■ **TAREFAS DO EXERCÍCIO**:
1. Reproduza, do texto sobre a saúde indígena, o trecho que vai de "O jogo de empurra" até "esta ação definhasse.".
2. Traduza para o inglês a seguinte frase do texto sobre a saúde indígena: "O jogo de empurra durante o ano de 2011 entre Funasa (Fundação Nacional da Saúde) e Sesai (Secretaria de Saúde Indígena) só fez com que esta ação definhasse."
------ TEXTO APRESENTADO
Passou-se o ano de 2010 com a perspectiva de que a ação de saúde indígena iria ser transferida da Funasa para a nova Secretaria de Saúde Indígena a ser criada. Em 2011 a transferência da ação de saúde indígena da Funasa para a Sesai foi mais de uma vez protelada, e muitas vezes não se sabia a quem recorrer: se à Funasa, que alegava estar encerrando suas ações de saúde indígena, ou à Sesai, que alegava estar ainda em processo de estruturação e por este motivo ainda não havia assumido a ação.
O jogo de empurra durante o ano de 2011 entre Funasa (Fundação Nacional da Saúde) e Sesai (Secretaria de Saúde Indígena) só fez com que esta ação definhasse.
Recapitulando com maiores detalhes: durante o ano de 2011, houve inúmeros casos de falta de medicamentos, dificuldade das equipes de saúde em se deslocar para as aldeias, inacessibilidade dos indígenas ao serviço de transporte dos enfermos, principalmente em casos de urgência, omissão no controle da qualidade da água nos sistemas de abastecimento, falta de água causada por omissão na manutenção e reposição de materiais, morosidade ou mesmo inoperância na instalação e manutenção de sistemas de saneamento.
------------
------ LISTAGEM FORNECIDA
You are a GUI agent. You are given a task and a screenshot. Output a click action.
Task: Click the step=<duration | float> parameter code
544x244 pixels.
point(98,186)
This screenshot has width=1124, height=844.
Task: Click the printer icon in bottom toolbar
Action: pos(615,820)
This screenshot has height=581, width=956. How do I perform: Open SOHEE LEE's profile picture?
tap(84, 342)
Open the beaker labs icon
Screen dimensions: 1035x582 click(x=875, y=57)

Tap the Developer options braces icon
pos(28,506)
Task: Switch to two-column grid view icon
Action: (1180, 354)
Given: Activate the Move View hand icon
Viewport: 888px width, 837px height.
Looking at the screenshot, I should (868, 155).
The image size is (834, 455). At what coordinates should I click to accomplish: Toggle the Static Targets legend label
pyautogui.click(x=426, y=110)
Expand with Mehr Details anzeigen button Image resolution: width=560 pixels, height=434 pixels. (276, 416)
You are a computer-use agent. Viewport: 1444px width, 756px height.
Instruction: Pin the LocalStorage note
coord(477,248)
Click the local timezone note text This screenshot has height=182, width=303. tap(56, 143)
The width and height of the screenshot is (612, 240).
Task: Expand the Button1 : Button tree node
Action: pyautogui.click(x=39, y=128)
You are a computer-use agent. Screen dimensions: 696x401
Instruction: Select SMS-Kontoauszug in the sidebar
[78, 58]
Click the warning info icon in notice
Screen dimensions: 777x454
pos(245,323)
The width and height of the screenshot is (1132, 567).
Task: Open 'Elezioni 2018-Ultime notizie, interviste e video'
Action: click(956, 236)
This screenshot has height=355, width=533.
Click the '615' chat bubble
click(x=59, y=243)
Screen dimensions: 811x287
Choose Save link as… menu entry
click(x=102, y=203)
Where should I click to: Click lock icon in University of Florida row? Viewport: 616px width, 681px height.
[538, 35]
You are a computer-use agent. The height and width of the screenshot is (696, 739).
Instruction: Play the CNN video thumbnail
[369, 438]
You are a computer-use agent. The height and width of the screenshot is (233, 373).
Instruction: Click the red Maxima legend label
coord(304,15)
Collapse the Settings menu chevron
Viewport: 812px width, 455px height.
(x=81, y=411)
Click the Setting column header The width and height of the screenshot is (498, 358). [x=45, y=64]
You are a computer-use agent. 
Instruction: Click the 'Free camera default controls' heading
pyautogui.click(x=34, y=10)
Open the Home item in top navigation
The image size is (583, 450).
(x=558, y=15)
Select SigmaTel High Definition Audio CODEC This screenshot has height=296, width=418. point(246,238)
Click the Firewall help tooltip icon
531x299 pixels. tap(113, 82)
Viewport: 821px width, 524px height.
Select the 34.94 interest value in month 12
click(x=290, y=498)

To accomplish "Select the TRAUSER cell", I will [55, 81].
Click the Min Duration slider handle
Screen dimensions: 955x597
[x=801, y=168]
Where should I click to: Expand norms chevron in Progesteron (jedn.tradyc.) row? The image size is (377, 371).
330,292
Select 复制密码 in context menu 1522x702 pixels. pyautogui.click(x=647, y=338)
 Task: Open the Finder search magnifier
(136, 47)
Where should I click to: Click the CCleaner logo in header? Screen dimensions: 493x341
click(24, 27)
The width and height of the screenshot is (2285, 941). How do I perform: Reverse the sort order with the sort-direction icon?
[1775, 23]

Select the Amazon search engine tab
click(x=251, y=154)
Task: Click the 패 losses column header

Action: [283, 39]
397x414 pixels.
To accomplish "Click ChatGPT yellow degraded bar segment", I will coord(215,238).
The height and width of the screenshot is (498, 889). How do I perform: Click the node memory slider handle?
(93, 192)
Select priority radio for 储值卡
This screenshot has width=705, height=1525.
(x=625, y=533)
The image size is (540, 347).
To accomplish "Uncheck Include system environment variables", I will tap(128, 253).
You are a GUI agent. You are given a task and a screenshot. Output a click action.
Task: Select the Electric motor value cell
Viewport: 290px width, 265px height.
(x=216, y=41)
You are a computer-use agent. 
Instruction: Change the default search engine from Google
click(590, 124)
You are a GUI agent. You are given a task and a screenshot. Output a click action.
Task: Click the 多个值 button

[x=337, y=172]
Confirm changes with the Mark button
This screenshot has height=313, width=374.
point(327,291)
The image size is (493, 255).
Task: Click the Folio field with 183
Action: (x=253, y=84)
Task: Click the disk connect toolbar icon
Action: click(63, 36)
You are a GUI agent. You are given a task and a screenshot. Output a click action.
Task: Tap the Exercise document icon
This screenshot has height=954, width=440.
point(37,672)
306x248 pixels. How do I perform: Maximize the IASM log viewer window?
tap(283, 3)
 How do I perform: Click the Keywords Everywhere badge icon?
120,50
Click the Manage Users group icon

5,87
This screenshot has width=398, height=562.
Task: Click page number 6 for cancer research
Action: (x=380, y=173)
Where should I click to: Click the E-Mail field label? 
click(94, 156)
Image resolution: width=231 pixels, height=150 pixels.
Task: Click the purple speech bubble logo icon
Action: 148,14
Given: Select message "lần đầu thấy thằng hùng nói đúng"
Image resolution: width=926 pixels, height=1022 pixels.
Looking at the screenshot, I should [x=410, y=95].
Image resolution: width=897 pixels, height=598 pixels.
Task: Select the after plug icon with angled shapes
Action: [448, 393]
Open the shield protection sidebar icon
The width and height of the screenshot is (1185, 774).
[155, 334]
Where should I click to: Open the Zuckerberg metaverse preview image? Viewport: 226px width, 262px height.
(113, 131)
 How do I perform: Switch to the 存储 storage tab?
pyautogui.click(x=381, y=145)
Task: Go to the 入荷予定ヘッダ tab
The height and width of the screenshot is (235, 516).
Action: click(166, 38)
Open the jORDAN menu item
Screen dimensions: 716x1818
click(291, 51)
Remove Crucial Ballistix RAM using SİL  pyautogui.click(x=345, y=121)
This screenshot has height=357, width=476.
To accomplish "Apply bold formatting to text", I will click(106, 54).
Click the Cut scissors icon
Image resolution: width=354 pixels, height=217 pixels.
------------
■ **RESPOSTAS ÀS TAREFAS**:
1.
O jogo de empurra durante o ano de 2011 entre Funasa (Fundação Nacional da Saúde) e Sesai (Secretaria de Saúde Indígena) só fez com que esta ação definhasse.

2. The buck-passing during 2011 between Funasa (National Health Foundation) and Sesai (Secretariat of Indigenous Health) only caused this program to wither.